But where the Bulldogs continued down the turnover road, finishing the half with 13 compared to the Colonials’ seven, GW began to emerge from their funk as their offense settled down and located shot opportunities.

Freshman forward Kevin Larsen, who was a bright spot within GW’s poor offensive showing, not only consistently found openings in the paint, but also showed off his touch with a made shot from the elbow. Six for six from the field overall, Larsen tallied nine points in the first half and finished the game by tying his career-high, 14.

Lonergan, who praised Larsen for his excellent post play, said the Colonials could have won if someone else on the roster complemented Larsen’s strong offensive performance. Lonergan noted that before the Colonials take on their next opponent, he might need to adjust the starting lineup to get more players scoring.

“We really needed someone else to score a few points for us,” Lonergan said. “We have to figure out what our best starting lineup is because we are not getting enough production from everyone. We’re gonna have to make some guys compete.”

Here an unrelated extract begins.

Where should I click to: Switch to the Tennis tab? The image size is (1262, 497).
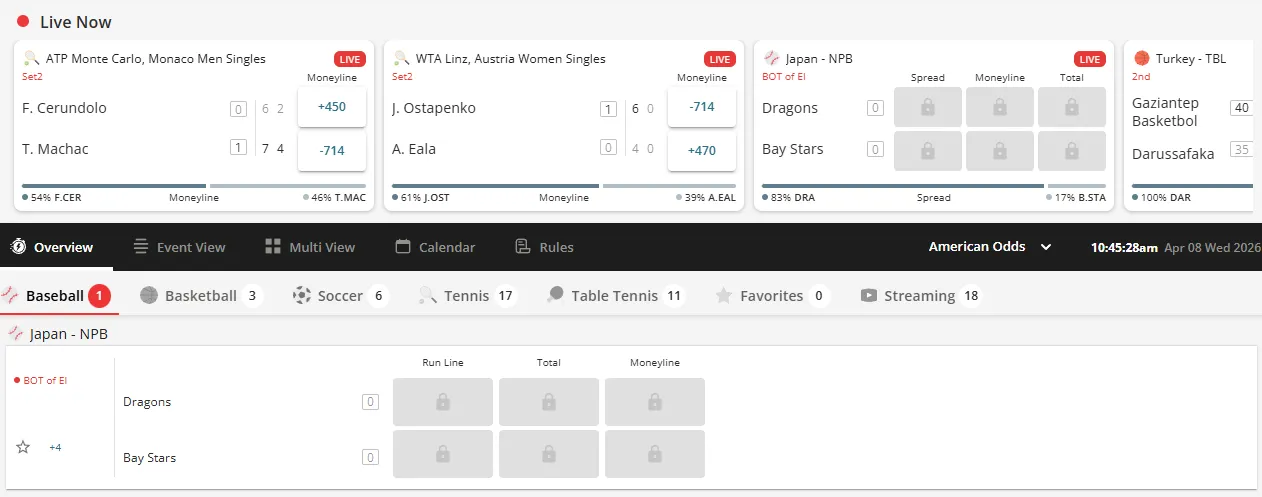[466, 296]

Defensively, Lonergan showed Georgia a mix of zone and man-to-man throughout the match that worked well until about the final five minutes. Though the Colonials don’t typically play zone, Lonergan saw the Bulldogs’ season-long shooting drought as a chance to implement a spread out defense that could further aggravate their difficulties on the floor. It also served as a way to keep strong perimeter shooters yet weak man defenders on the floor for the Colonials.

Combining the zone with their usual aggressive man-to-man play, GW successfully stifled Georgia’s offense in the first half – that is, whenever the Bulldogs weren’t hurting themselves with turnovers first.

As the second half got underway, GW became more aggressive on offense, a trend symbolized by more common drives to the paint by players like freshman Patricio Garino and senior Isaiah Armwood. Despite more aggressive possessions, the Colonials struggled mightily to find the back of the net, which Lonergan attributed to an “off night” for his typically high-percentage shooters.

The Bulldogs began to take advantage of GW’s struggling offense as the half got deeper, scoring more than a few baskets in transition off missed shots and turnovers as well as finding new holes in the Colonials’ defense. Though the lead swayed back and forth and never topped five points on either side until the final two minutes, a burst of momentum for Georgia allowed them to take control of the game as the clock neared zero.

Unable to convert on three last-chance scoring opportunities from beyond the arc, GW was forced to foul, and ultimately fell by 11 points as time expired.

“We had nine turnovers in the second half in a close game. We had a little bit of a lead and kept throwing it away,” Lonergan said. “Combine that with some terrible shooting when they took our inside game away, and we just had a tough time.”

GW will host A-10 rival St. Bonaventure in the Smith Center on Jan. 9.